Medical Student University of Pittsburgh School of Medicine
Introduction: Trigeminal neuralgia (TN) is a chronic neuropathic pain condition marked by sudden, severe, shock-like pain affecting one or more branches of the trigeminal nerve. For patients whose TN is unresponsive to medical therapy, surgical options, including percutaneous rhizotomy, are considered. This study aims to identify clinical and operative factors that predict the effectiveness of percutaneous glycerol rhizotomy in managing TN.
Methods: A retrospective analysis of percutaneous rhizotomy patients for TN over a 10-year period at a single institution was conducted. The primary outcomes in this study were immediate and long-term pain relief. Univariate and multivariable Cox proportional hazards regression model analysis and Kaplan-Meier survival analysis was conducted to assess prognostic factors for immediate and long-term pain relief.

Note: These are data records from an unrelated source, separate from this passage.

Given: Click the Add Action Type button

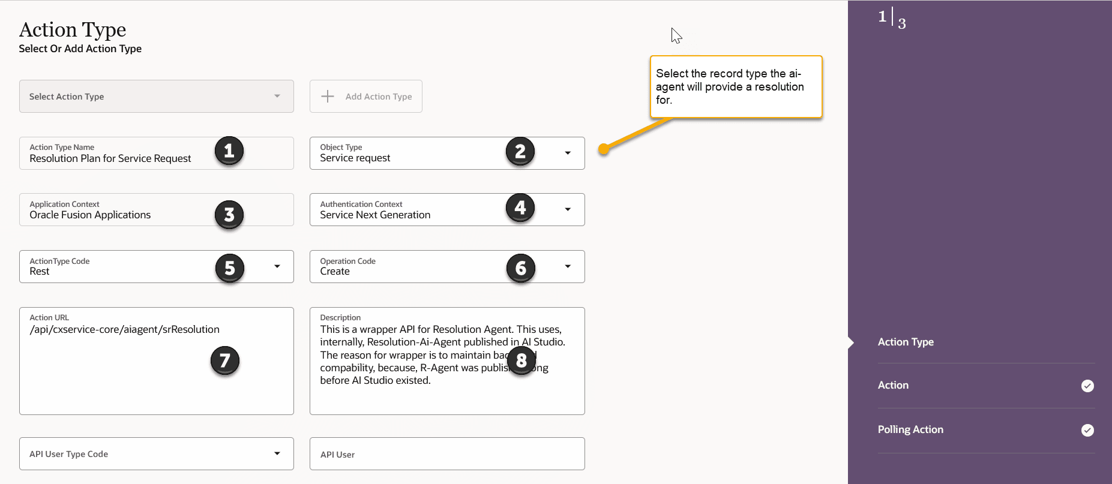Looking at the screenshot, I should 366,97.

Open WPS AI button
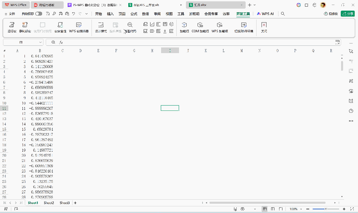(265, 14)
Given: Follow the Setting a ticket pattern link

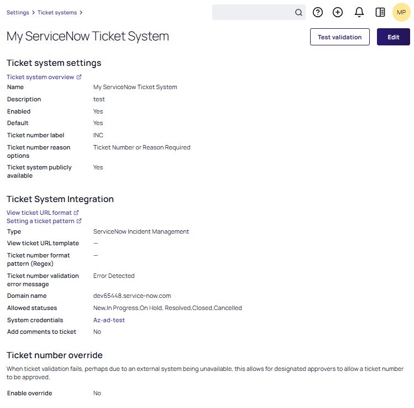Looking at the screenshot, I should (x=40, y=221).
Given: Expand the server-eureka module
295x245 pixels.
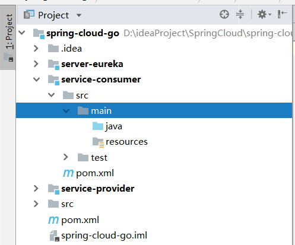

Results: One-hundred-twenty-four patients underwent 183 percutaneous glycerol rhizotomies with adequate follow-up. Of these, 79.8% had effective immediate pain relief at their first visit, while 72.9% had effective long-term pain relief with a median time to long-term pain relief of 55.2 months (IQR: 13.7-62.4). The long-term pain relief rate was 81% at 1 year, 70% at 2 years, and 41% at 5 years. Patients with idiopathic etiologies of TN had a higher risk of ineffective long-term pain relief (HR: 2.89; 95% CI: [1.07–7.82]; p=0.03), while both positive CSF egress and cisternography confirmation during cannulation of the foramen ovale (HR: 0.22; 95% CI: [0.08-0.64]; p=0.005) and patients with effective immediate pain (HR: 0.32; 95% CI: [0.13-0.80]; p=0.014) were protective factors for long-term pain relief.
Conclusion : Percutaneous glycerol rhizotomy is an effective procedure for achieving both immediate and long-term pain relief, lasting up to 5 years in patients with trigeminal neuralgia. Patients with idiopathic pain had a higher risk of worsened long-term pain relief, whereas positive CSF egress and cisternography during cannulation, along with effective immediate pain relief at the first follow-up, were predictive of sustained long-term pain relief.